Passage for review:
+--

Structure, expression, and properties of an atypical protein kinase C (PKC3) from Caenorhabditis elegans. PKC3 is required for the normal progression of embryogenesis and viability of the organism.

Little is known about differential expression, functions, regulation, and targeting of "atypical" protein kinase C (aPKC) isoenzymes in vivo. We have cloned and characterized a novel cDNA that encodes a Caenorhabditis elegans aPKC (PKC3) composed of 597 amino acids. In post-embryonic animals, a 647-base pair segment of promoter/enhancer DNA directs transcription of the 3.6-kilobase pair pkc-3 gene and coordinates accumulation of PKC3 protein in approximately 85 muscle, epithelial, and hypodermal cells. These cells are incorporated into tissues involved in feeding, digestion, excretion, and reproduction. Mammalian aPKCs promote mitogenesis and survival of cultured cells. In contrast, C. elegans PKC3 accumulates in non-dividing, terminally differentiated cells that will not undergo apoptosis. Thus, aPKCs may control cell functions that are independent of cell cycle progression and programmed cell death. PKC3 is also expressed during embryogenesis. Ablation of PKC3 function by microinjection of antisense RNA into oocytes yields disorganized, developmentally arrested embryos. Thus, PKC3 is essential for viability. PKC3 is enriched in particulate fractions of disrupted embryos and larvae. Immunofluorescence microscopy revealed that PKC3 accumulates near cortical actin cytoskeleton/plasma membrane at the apical surface of intestinal cells and in embryonic cells. A candidate anchoring/targeting protein, which binds PKC3 in vitro, has been identified.

+--

Data extracted from a collection:
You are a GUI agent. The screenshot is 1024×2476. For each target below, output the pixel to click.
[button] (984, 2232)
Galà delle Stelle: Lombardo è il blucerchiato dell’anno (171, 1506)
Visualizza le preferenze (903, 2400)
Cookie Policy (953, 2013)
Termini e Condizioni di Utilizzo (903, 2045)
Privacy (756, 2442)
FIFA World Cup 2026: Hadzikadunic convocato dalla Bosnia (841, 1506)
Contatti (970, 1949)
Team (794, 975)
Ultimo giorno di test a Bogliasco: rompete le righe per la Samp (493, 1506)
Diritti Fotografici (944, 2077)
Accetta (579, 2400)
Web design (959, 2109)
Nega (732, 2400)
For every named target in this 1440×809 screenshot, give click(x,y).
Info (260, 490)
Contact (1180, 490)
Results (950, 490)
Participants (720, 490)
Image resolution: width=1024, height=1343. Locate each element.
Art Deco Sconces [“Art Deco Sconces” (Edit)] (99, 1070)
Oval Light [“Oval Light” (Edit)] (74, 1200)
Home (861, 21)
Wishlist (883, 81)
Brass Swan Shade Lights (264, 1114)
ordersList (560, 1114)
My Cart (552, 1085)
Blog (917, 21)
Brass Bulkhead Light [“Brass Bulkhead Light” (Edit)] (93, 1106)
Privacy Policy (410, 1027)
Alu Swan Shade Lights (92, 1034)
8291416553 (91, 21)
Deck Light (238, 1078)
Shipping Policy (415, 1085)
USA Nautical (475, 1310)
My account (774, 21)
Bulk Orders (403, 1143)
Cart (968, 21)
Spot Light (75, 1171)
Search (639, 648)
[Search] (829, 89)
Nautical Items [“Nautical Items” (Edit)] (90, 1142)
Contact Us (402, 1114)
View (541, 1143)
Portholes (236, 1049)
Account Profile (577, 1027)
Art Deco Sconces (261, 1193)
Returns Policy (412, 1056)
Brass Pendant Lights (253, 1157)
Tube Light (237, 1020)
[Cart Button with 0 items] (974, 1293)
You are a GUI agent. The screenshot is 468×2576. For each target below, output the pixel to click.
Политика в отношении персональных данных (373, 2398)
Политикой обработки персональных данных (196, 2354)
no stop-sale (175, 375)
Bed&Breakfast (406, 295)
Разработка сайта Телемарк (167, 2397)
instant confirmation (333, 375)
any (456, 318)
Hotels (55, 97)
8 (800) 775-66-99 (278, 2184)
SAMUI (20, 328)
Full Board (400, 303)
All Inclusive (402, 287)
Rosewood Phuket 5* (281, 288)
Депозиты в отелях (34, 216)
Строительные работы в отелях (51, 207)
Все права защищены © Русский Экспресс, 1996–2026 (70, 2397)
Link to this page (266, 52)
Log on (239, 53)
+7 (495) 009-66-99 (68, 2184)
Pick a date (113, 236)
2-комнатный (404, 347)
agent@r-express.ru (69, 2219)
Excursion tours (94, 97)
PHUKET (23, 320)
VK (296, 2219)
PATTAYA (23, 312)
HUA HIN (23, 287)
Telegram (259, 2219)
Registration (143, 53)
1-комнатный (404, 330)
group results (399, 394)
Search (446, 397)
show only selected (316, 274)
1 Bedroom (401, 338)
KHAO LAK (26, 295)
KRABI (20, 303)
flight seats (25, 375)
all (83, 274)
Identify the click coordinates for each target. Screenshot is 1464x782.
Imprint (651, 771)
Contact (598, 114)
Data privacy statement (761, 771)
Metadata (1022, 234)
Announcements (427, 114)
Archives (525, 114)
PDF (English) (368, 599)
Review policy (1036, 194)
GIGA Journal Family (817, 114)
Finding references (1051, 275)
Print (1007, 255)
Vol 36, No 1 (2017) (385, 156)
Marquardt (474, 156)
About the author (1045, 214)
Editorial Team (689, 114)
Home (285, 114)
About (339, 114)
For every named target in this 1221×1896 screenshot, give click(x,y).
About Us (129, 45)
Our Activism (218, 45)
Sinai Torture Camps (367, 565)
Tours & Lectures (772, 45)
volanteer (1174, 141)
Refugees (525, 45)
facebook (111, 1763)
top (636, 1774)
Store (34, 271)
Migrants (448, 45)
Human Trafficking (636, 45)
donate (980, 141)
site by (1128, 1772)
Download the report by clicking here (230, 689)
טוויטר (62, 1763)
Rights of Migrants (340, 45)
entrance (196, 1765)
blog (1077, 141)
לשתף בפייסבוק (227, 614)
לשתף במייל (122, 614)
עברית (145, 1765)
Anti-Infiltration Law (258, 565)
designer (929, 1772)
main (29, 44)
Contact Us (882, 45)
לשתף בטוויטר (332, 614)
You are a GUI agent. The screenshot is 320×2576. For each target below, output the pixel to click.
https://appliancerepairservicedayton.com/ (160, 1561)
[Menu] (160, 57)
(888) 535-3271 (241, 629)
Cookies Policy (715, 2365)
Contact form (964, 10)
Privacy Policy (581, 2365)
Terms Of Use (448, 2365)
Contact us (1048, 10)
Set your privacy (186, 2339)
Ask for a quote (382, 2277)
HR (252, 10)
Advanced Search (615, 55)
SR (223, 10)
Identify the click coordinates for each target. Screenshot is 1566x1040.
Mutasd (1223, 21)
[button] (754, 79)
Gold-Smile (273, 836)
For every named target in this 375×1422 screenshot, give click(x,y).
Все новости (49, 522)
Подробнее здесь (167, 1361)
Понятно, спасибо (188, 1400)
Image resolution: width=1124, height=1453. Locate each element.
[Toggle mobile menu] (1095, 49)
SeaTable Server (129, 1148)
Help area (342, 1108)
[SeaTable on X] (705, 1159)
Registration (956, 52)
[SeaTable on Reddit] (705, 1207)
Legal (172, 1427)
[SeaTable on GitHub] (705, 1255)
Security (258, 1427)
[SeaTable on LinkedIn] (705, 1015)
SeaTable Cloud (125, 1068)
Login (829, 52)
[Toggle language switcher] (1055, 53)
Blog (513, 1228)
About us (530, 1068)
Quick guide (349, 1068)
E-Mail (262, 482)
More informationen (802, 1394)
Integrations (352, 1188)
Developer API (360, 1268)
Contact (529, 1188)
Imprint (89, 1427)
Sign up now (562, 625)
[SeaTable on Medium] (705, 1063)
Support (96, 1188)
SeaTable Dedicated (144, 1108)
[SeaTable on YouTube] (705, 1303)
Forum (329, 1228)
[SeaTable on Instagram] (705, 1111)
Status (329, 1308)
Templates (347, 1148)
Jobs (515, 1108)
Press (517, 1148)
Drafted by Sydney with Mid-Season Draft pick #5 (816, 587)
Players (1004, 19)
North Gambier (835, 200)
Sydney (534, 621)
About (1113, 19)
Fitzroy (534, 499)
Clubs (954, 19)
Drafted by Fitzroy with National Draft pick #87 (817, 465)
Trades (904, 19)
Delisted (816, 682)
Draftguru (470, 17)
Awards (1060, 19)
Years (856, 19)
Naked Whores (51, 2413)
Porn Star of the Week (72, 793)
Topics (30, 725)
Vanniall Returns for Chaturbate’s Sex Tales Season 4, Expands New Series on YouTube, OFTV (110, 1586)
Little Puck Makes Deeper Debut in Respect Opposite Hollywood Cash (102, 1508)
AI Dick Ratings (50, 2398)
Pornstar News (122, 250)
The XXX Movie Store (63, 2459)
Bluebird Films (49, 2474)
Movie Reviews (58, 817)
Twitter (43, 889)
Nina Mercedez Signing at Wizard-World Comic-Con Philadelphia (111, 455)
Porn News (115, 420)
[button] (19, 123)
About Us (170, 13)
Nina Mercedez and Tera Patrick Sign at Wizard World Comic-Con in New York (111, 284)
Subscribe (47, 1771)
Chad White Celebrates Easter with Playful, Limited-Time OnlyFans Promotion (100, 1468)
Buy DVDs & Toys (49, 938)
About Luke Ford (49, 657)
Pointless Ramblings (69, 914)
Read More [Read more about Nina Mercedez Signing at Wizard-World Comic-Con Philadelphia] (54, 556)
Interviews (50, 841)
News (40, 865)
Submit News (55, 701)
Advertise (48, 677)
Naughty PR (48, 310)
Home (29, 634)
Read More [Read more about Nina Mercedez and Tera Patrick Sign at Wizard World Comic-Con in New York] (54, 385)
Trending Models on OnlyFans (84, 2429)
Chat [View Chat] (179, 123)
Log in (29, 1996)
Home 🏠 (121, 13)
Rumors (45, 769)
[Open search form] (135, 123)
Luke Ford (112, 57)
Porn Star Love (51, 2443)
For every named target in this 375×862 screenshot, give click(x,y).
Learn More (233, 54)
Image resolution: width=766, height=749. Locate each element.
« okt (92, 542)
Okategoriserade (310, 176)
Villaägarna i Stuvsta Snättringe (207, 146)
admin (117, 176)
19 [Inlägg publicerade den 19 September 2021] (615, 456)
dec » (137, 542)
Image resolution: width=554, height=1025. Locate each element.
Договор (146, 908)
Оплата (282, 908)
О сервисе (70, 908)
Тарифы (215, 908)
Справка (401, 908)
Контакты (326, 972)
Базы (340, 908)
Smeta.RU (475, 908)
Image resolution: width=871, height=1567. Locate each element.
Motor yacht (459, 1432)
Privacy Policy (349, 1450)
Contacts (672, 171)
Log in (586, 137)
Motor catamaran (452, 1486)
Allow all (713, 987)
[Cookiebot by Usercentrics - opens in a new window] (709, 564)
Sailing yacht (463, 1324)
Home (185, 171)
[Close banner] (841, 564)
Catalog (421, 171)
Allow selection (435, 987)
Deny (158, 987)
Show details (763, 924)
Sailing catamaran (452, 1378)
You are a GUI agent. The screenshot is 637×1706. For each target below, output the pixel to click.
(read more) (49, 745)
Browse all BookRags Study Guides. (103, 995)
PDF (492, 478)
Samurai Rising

+--

Your goal:
Answer the following questions using the PKC3 abstract.
1. How many amino acids make up the C. elegans PKC3 encoded by the cloned cDNA?
2. What kind of embryos resulted from microinjecting antisense RNA into oocytes?
3. Where did immunofluorescence microscopy show PKC3 accumulating in intestinal cells?

Exercise result:
1. 597 amino acids.
2. Disorganized, developmentally arrested embryos.
3. Near the cortical actin cytoskeleton/plasma membrane at the apical surface of the intestinal cells.